SUPPLIED MATERIAL.
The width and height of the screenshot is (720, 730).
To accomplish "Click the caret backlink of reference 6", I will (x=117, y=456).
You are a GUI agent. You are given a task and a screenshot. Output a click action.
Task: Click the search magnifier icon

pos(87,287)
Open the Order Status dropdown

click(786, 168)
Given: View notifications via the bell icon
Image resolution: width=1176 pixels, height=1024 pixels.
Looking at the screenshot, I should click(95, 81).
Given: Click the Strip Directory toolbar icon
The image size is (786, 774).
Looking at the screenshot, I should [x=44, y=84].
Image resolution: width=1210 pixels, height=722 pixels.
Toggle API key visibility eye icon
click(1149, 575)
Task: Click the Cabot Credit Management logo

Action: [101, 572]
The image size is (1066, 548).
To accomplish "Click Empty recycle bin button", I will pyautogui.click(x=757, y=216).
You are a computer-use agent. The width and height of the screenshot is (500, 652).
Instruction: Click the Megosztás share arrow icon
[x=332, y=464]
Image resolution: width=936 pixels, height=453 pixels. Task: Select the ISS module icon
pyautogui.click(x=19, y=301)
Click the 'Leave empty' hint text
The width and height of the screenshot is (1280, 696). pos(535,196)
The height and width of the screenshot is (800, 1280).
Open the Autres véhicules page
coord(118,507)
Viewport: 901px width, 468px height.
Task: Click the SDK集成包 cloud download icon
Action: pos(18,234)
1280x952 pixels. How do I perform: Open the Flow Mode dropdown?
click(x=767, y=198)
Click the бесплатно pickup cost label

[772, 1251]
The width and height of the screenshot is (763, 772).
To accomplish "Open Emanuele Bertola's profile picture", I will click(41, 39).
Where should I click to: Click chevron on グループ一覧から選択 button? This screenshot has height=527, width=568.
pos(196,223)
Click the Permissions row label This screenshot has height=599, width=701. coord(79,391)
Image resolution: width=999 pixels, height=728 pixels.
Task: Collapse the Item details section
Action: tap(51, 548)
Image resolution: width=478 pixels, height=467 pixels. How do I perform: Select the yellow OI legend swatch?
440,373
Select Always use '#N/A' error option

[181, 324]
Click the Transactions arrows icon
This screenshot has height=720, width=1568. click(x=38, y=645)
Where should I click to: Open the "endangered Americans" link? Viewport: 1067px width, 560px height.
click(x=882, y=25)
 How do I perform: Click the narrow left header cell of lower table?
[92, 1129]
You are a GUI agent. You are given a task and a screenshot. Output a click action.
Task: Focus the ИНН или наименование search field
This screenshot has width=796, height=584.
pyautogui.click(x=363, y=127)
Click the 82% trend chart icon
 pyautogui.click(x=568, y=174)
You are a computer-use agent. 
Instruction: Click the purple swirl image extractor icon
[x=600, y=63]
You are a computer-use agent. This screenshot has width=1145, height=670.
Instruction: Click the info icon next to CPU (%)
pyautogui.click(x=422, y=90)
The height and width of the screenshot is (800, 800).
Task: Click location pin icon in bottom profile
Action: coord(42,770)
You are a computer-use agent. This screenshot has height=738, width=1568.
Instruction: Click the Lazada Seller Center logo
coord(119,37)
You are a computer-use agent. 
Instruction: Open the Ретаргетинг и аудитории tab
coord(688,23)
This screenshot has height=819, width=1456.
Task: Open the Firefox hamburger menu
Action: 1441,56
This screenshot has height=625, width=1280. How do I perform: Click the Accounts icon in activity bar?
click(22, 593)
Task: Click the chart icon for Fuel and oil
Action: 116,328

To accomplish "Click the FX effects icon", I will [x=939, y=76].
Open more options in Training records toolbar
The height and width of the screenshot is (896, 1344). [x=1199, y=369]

WHAT NEEDS TO BE DONE.
Output the full listing. Match it exactly.

RESULT BELOW.
The width and height of the screenshot is (720, 730).
To accomplish "Click the caret backlink of reference 6", I will (x=117, y=456).
You are a GUI agent. You are given a task and a screenshot. Output a click action.
Task: Click the search magnifier icon

pos(87,287)
Open the Order Status dropdown

click(786, 168)
Given: View notifications via the bell icon
Image resolution: width=1176 pixels, height=1024 pixels.
Looking at the screenshot, I should click(95, 81).
Given: Click the Strip Directory toolbar icon
The image size is (786, 774).
Looking at the screenshot, I should [x=44, y=84].
Image resolution: width=1210 pixels, height=722 pixels.
Toggle API key visibility eye icon
click(1149, 575)
Task: Click the Cabot Credit Management logo

Action: [101, 572]
The image size is (1066, 548).
To accomplish "Click Empty recycle bin button", I will pyautogui.click(x=757, y=216).
You are a computer-use agent. The width and height of the screenshot is (500, 652).
Instruction: Click the Megosztás share arrow icon
[x=332, y=464]
Image resolution: width=936 pixels, height=453 pixels. Task: Select the ISS module icon
pyautogui.click(x=19, y=301)
Click the 'Leave empty' hint text
The width and height of the screenshot is (1280, 696). pos(535,196)
The height and width of the screenshot is (800, 1280).
Open the Autres véhicules page
coord(118,507)
Viewport: 901px width, 468px height.
Task: Click the SDK集成包 cloud download icon
Action: pos(18,234)
1280x952 pixels. How do I perform: Open the Flow Mode dropdown?
click(x=767, y=198)
Click the бесплатно pickup cost label

[772, 1251]
The width and height of the screenshot is (763, 772).
To accomplish "Open Emanuele Bertola's profile picture", I will click(41, 39).
Where should I click to: Click chevron on グループ一覧から選択 button? This screenshot has height=527, width=568.
pos(196,223)
Click the Permissions row label This screenshot has height=599, width=701. coord(79,391)
Image resolution: width=999 pixels, height=728 pixels.
Task: Collapse the Item details section
Action: tap(51, 548)
Image resolution: width=478 pixels, height=467 pixels. How do I perform: Select the yellow OI legend swatch?
440,373
Select Always use '#N/A' error option

[181, 324]
Click the Transactions arrows icon
This screenshot has height=720, width=1568. click(x=38, y=645)
Where should I click to: Open the "endangered Americans" link? Viewport: 1067px width, 560px height.
click(x=882, y=25)
 How do I perform: Click the narrow left header cell of lower table?
[92, 1129]
You are a GUI agent. You are given a task and a screenshot. Output a click action.
Task: Focus the ИНН или наименование search field
This screenshot has width=796, height=584.
pyautogui.click(x=363, y=127)
Click the 82% trend chart icon
 pyautogui.click(x=568, y=174)
You are a computer-use agent. 
Instruction: Click the purple swirl image extractor icon
[x=600, y=63]
You are a computer-use agent. This screenshot has width=1145, height=670.
Instruction: Click the info icon next to CPU (%)
pyautogui.click(x=422, y=90)
The height and width of the screenshot is (800, 800).
Task: Click location pin icon in bottom profile
Action: coord(42,770)
You are a computer-use agent. This screenshot has height=738, width=1568.
Instruction: Click the Lazada Seller Center logo
coord(119,37)
You are a computer-use agent. 
Instruction: Open the Ретаргетинг и аудитории tab
coord(688,23)
This screenshot has height=819, width=1456.
Task: Open the Firefox hamburger menu
Action: 1441,56
This screenshot has height=625, width=1280. How do I perform: Click the Accounts icon in activity bar?
click(22, 593)
Task: Click the chart icon for Fuel and oil
Action: 116,328

To accomplish "Click the FX effects icon", I will [x=939, y=76].
Open more options in Training records toolbar
The height and width of the screenshot is (896, 1344). [x=1199, y=369]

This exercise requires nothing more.